Salute to the Terriers

PUBLISHED: 16:11 10 September 2008 | UPDATED: 15:17 25 August 2010

PRIDE ON PARADE:March through Canterbury.

PRIDE ON PARADE:March through Canterbury.

PARENTS of a young soldier slain in Afghanistan has described the Territorial Army as an 'extended family'.

PARENTS of a young soldier slain in Afghanistan has described the Territorial Army as an 'extended family'.

Keith and Lesley Alderton, parents of 22-year-old Jake from Eltham who died in service, praised the army at the Centenary celebrations in Canterbury last Saturday.

Lance Corporal Alderton died on November 9, when his vehicle rolled off a bridge near Sangin, in Halmand Province, as reported in the Times.

Mrs Alderton said: "We've lost our son, which is the worst thing. But it's also like you've lost a whole family because being in the military is like having a second family - it's a way of life."

His father Mr Alderton said: "I know that people say sometimes that the Army don't support soldiers' families but from our point of view they couldn't have done more. They are always in touch - we still feel like a part of the family."

Mrs Alderton added: "They sent an officer round to come and help me with my bereavement. They were there on day one, when the news was first broken to us. They have helped with any administration, they've driven us around, paid for anything that needs paying for. They've been marvellous."

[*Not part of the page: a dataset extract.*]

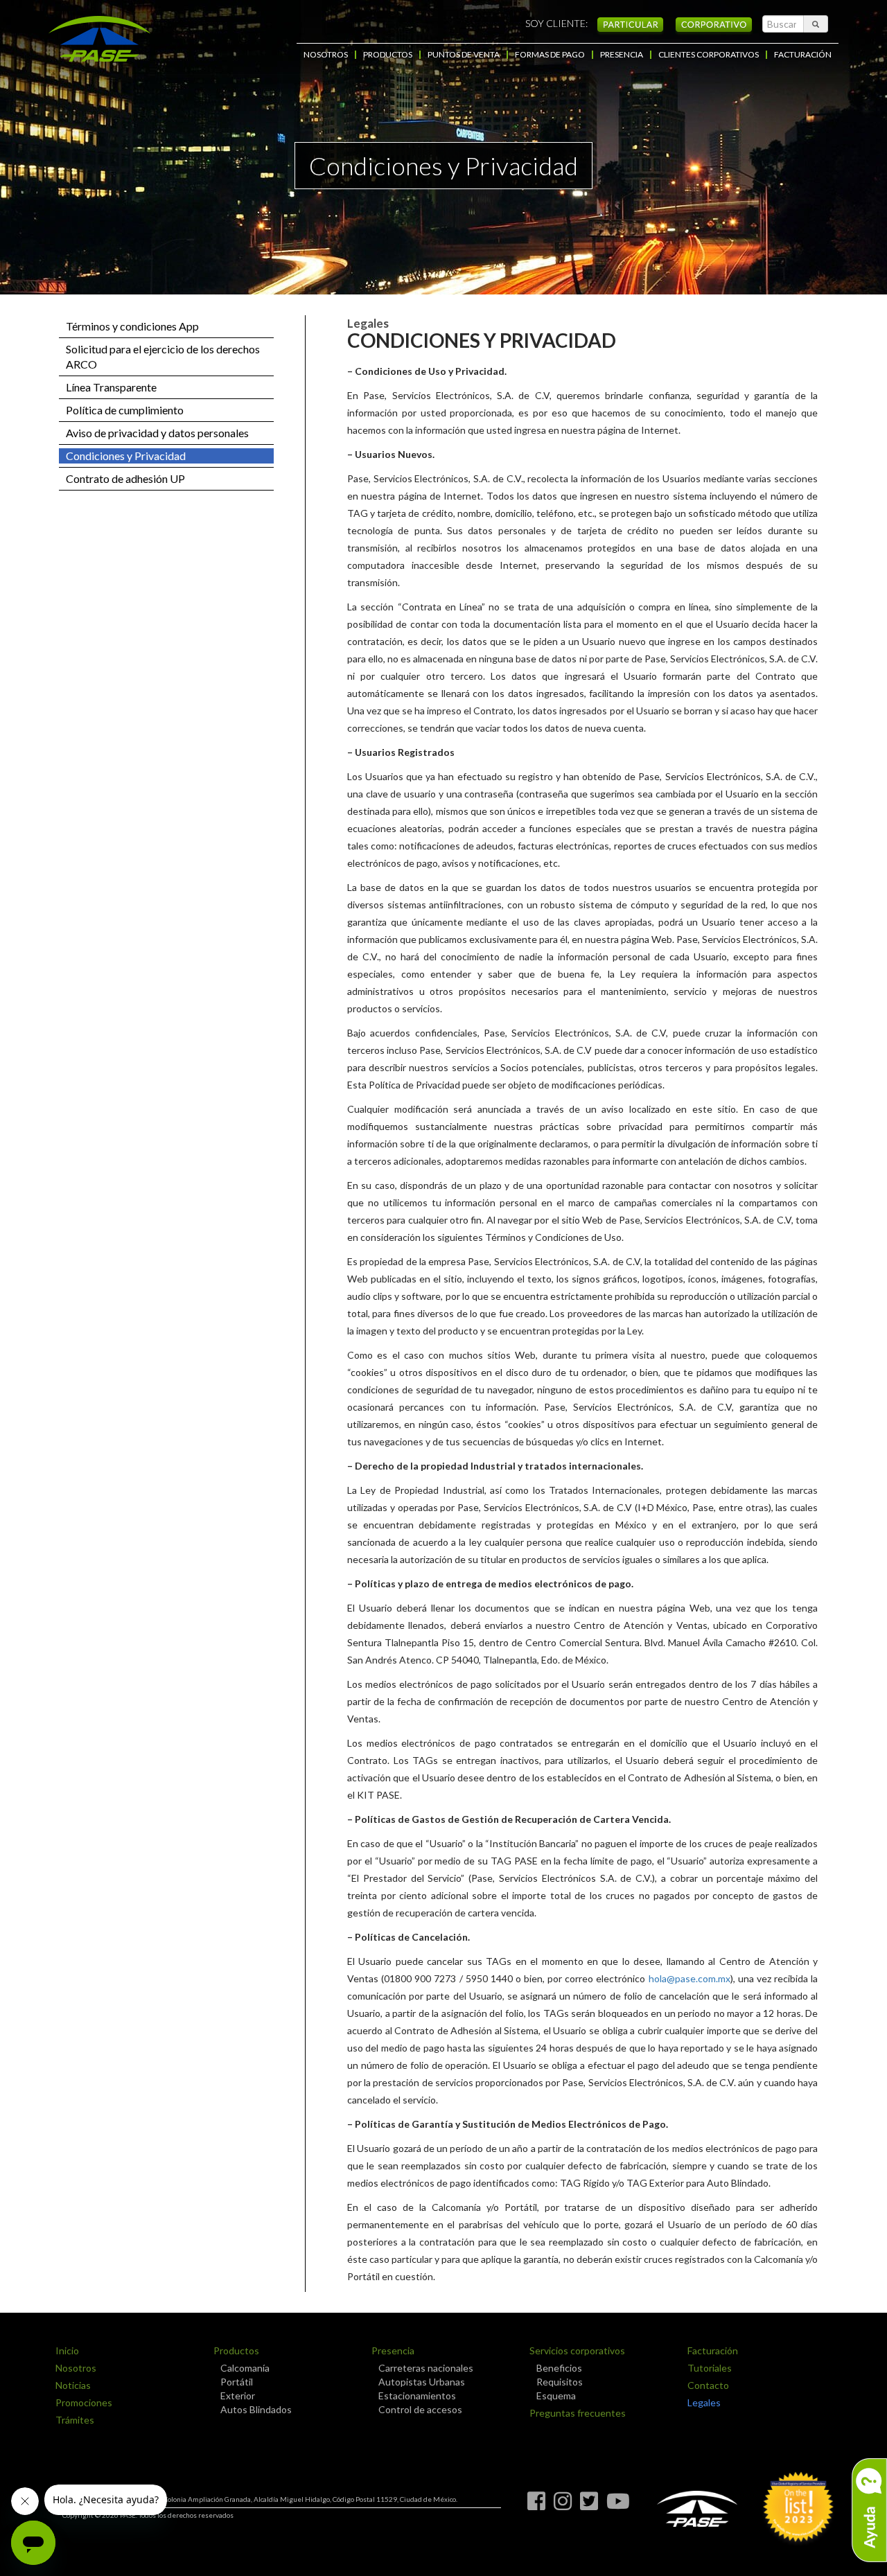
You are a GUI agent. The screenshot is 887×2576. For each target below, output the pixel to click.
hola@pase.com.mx (689, 1978)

Lance Corporal Alderton was sent to Afghanistan in September 2007 to provide engineering training and support to the Afghan National Army.

Remembering his son, who served with 36 Engineer Regiment, based in Maidstone, Mr Alderton said: "He was the first one to volunteer for anything dangerous. He always volunteered to go on every mission - anything it was. He wouldn't have had it any other way.

"But if you can choose the way you die, that's the way he would have wanted it."

Mrs Alderton added: "From the age of ten he wanted to be a soldier, so we could never take that away from him."

Soldiers and their friends and family represented Dartford, Gravesend, Bexley and Bromley at the centenary.

Thousands of supporters flocked to the town centre to watch the parade led by the Band of The Princess of Wales's Royal Regiment, formerly saluted by Chief of Staff General Sir Richard Dannatt.

At a thanksgiving service at the cathedral after the parade, Sir Richard, the Lord Mayor of Canterbury Carolyn Parry and the Lord-Lieutenant for Kent, Allan Willett all made speeches.

Lord-Lieutenant Willetts said: "This celebration today is about people - the human factor - courage, comradeship, pride, loyalty and leadership.

"It was heart-warming to see the generations on parade today. From the youngest cadet to veterans in their 90s."

He added: "We in Kent are proud to be the frontline county and the bulwark of the defence of this nation."